Hörmandinger Christina, Bitschi David, Berthold Daniel P, Neidlein Claas, Schroeder Lennart, Watrinet Julius, Pätzold Robert, Böcker Wolfgang, Holzapfel Boris Michael, Fürmetz Julian, Bormann Markus
Department of Orthopaedics and Trauma Surgery, Musculoskeletal University Center Munich (MUM), University Hospital, LMU Munich, Marchioninistraße 15, 81377, Munich, Germany.
Department of Trauma Surgery, Trauma Center Murnau, Murnau am Staffelsee, Germany.
Eur J Trauma Emerg Surg. 2024 Dec;50(6):2937-2945. doi: 10.1007/s00068-024-02616-6. Epub 2024 Aug 2.
In recent years, the trauma mechanisms and fracture types in tibial plateau fractures (TPF) have changed. At the same time, treatment strategies have expanded with the establishment of new classification systems, extension of diagnostics and surgical strategies. Evidence-based recommendations for treatment strategies are rare. The aim of this study is to assess the extent of standardization in the treatment of complex TPF.
For the study, specialists in trauma surgery/orthopaedics were presented thin-slice CT data sets of three complex TPFs including 3D reconstructions. A standardized questionnaire on fracture morphology and planned treatment strategy was then completed.
A total of 23 surgeons from 7 hospitals (Trauma center levels I-III) were included. All three fractures were most frequently classified as Schatzker type V (fracture I: 52.2%, II: 56.5%, III: 60%). Averaged over all three fractures, 55% of the respondents chose the same patient positioning. The combination of a posteromedial and anterolateral approach was the most frequently chosen approach at 42.7%. Double plating was favored for the surgical treatment of all fractures (70.7%). Preoperative MRI, extended approaches and intraoperative fraturoscopy were significantly more common in level I trauma centres.

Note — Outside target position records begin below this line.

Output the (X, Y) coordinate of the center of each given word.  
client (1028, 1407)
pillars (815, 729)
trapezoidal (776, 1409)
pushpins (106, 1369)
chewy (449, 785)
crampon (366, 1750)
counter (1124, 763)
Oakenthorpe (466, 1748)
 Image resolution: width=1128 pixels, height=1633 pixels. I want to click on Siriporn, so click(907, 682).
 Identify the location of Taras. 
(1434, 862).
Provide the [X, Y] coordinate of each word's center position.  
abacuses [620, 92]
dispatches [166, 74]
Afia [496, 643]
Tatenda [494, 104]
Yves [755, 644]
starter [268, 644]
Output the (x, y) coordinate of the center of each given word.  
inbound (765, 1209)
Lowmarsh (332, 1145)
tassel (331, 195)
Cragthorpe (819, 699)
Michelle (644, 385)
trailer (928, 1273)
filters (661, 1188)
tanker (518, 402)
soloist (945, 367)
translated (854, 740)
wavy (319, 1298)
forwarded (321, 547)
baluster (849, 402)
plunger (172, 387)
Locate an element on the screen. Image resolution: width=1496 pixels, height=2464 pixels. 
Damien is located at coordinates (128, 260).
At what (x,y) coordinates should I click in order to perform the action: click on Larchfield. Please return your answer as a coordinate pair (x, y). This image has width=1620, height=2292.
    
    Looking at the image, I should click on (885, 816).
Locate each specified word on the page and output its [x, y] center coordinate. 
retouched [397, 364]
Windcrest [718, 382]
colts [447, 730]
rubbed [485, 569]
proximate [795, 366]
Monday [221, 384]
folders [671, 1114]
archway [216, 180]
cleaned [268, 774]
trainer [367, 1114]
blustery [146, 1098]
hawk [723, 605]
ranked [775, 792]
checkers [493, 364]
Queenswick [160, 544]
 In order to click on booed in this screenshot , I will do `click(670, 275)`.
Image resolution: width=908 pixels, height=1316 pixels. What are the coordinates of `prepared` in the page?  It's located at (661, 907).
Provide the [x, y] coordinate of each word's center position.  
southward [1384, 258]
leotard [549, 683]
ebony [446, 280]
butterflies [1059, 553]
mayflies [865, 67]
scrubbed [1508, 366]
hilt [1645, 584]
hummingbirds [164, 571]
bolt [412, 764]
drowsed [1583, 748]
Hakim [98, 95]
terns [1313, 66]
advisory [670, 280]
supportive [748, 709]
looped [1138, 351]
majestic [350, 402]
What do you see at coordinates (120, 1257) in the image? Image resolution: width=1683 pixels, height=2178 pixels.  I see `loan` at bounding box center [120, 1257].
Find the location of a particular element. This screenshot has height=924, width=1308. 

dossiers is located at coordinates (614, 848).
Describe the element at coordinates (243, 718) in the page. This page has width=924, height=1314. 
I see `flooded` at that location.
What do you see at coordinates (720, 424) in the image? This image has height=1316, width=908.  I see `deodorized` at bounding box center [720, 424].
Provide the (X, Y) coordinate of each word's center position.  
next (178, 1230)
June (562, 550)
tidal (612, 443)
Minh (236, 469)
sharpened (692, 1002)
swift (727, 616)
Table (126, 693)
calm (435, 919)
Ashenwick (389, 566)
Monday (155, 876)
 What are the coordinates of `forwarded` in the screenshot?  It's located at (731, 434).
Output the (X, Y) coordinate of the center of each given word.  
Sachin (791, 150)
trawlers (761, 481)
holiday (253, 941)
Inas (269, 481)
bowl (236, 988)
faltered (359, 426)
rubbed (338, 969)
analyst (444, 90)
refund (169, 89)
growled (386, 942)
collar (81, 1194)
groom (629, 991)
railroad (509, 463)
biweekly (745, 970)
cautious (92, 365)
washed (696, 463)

There are major differences in the management of complex TPF. 360° treatment is carried out in all departments regardless of the level of care, but without further standardization in terms of preoperative imaging, classification, initial treatment, approach, fixation and intraoperative imaging. There are major differences within the departments with different level of care.
近年来,胫骨平台骨折(TPF)的创伤机制和骨折类型发生了变化。与此同时,随着新分类系统的建立、诊断和手术策略的扩展,治疗策略也有所增加。关于治疗策略的循证推荐很少。本研究的目的是评估复杂TPF治疗的标准化程度。
在本研究中,向创伤外科/骨科专家展示了三个复杂TPF的薄层CT数据集,包括三维重建。然后完成一份关于骨折形态和计划治疗策略的标准化问卷。
共纳入了来自7家医院(一级至三级创伤中心)的23名外科医生。所有三处骨折最常被分类为Schatzker V型(骨折I:52.2%,II:56.5%,III:60%)。在所有三处骨折中,平均55%的受访者选择了相同的患者体位。后内侧和前外侧联合入路是最常选择的入路,占42.7%。所有骨折的手术治疗均倾向于双钢板固定(70.7%)。术前MRI、扩大入路和术中关节镜检查在一级创伤中心更为常见。
复杂TPF的治疗存在重大差异。所有科室无论护理级别如何都采用360°治疗,但在术前影像学、分类、初始治疗、入路、固定和术中影像学方面没有进一步的标准化。不同护理级别的科室之间存在重大差异。